In the entries below, find the line with "Click the Official" and print exactly every line from there up to and including the line with "The height and width of the screenshot is (313, 644).", with no other lines.

### Stored items:
# # # # #
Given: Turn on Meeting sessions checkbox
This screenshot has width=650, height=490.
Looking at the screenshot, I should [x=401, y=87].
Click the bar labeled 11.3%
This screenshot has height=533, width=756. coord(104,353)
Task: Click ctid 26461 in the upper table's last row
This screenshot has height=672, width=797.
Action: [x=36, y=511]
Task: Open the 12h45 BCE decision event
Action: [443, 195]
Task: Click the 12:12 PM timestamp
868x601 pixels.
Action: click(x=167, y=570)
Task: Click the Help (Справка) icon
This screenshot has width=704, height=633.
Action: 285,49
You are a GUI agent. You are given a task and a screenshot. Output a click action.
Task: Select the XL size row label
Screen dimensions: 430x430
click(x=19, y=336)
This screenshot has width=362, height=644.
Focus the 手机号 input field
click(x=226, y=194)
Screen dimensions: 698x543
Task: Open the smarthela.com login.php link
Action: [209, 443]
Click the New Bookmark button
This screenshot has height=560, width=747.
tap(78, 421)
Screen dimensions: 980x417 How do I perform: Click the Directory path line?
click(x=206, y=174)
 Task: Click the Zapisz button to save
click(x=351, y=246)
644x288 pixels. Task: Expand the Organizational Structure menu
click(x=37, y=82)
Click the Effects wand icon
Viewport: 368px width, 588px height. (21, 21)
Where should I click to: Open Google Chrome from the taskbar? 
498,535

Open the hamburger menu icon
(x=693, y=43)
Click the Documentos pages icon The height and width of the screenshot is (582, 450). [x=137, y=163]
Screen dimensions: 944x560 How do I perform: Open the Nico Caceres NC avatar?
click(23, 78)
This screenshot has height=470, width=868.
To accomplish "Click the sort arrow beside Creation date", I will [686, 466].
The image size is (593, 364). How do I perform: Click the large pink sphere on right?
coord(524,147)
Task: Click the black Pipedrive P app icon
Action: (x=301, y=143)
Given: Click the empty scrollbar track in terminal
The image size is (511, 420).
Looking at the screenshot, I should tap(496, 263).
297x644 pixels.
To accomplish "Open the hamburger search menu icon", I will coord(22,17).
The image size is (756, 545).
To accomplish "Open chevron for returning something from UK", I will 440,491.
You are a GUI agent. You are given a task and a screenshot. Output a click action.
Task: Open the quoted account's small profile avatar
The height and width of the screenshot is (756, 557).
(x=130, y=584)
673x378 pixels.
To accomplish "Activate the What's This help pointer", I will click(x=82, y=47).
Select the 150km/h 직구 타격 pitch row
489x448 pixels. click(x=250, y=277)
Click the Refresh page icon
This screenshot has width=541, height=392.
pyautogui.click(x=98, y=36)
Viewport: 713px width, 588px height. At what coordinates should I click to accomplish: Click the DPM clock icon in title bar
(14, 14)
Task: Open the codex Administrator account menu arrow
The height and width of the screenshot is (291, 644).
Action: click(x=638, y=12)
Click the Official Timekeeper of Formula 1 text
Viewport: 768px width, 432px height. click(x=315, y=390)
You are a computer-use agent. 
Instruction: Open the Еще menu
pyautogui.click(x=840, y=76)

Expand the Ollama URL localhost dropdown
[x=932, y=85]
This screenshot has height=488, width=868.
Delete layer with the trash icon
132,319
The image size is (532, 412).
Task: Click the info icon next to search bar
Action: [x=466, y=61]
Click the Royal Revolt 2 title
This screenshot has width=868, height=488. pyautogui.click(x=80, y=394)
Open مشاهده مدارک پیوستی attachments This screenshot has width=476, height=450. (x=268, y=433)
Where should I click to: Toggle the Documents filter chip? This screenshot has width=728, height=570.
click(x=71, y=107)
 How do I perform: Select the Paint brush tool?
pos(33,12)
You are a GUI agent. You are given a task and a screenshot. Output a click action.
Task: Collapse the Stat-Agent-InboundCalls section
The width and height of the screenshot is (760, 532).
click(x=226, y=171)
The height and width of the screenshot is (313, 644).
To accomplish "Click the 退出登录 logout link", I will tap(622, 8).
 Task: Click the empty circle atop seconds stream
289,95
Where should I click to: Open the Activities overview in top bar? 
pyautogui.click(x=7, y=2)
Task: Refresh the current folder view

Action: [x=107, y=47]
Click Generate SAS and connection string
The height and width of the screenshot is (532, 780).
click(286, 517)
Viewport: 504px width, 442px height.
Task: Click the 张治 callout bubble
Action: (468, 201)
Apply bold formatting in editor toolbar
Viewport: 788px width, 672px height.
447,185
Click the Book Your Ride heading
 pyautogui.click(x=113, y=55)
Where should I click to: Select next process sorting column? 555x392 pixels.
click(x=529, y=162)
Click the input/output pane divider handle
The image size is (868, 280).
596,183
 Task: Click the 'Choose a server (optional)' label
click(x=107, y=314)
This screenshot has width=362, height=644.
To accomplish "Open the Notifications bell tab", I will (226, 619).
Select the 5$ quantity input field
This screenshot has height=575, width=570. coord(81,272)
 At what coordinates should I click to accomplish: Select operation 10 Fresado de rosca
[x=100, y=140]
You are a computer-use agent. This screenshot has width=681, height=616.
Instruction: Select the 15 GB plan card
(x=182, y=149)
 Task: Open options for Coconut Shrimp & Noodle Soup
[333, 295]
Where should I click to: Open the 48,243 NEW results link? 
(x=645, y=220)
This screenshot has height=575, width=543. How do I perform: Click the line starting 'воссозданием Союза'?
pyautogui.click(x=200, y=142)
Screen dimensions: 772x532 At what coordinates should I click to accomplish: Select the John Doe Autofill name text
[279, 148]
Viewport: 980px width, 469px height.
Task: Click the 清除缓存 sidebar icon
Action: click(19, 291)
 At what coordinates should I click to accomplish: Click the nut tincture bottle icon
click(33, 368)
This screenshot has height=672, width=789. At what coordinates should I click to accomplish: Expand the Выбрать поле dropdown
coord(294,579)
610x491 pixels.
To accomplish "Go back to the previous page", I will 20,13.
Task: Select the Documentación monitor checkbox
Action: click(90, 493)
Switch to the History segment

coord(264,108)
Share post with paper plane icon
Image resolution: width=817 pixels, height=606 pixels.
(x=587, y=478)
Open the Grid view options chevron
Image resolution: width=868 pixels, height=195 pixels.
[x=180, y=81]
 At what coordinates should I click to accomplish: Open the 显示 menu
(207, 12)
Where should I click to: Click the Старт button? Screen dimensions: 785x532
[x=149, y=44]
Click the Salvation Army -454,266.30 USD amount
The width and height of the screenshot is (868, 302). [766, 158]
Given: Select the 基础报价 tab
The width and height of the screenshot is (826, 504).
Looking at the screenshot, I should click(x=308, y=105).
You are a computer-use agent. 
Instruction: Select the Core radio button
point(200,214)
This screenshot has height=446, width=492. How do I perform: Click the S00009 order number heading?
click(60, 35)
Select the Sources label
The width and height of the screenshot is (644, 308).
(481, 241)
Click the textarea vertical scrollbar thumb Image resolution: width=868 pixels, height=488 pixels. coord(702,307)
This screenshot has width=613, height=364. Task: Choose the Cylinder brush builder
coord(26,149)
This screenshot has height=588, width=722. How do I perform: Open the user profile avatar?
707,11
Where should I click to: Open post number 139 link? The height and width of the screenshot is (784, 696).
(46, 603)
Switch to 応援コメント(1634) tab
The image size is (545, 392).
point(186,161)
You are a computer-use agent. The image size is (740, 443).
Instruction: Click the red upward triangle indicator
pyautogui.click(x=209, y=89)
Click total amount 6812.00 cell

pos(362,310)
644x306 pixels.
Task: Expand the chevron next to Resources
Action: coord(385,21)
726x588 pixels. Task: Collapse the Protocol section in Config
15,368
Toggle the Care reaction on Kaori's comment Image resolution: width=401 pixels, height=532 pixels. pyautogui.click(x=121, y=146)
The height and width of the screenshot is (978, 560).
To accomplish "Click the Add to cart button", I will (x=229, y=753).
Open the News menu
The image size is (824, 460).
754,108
# # # # #
### YOUR SOLUTION:
Click the Official Timekeeper of Formula 1 text
Viewport: 768px width, 432px height. click(x=315, y=390)
You are a computer-use agent. 
Instruction: Open the Еще menu
pyautogui.click(x=840, y=76)

Expand the Ollama URL localhost dropdown
[x=932, y=85]
This screenshot has height=488, width=868.
Delete layer with the trash icon
132,319
The image size is (532, 412).
Task: Click the info icon next to search bar
Action: [x=466, y=61]
Click the Royal Revolt 2 title
This screenshot has width=868, height=488. pyautogui.click(x=80, y=394)
Open مشاهده مدارک پیوستی attachments This screenshot has width=476, height=450. (x=268, y=433)
Where should I click to: Toggle the Documents filter chip? This screenshot has width=728, height=570.
click(x=71, y=107)
 How do I perform: Select the Paint brush tool?
pos(33,12)
You are a GUI agent. You are given a task and a screenshot. Output a click action.
Task: Collapse the Stat-Agent-InboundCalls section
The width and height of the screenshot is (760, 532).
click(x=226, y=171)
The height and width of the screenshot is (313, 644).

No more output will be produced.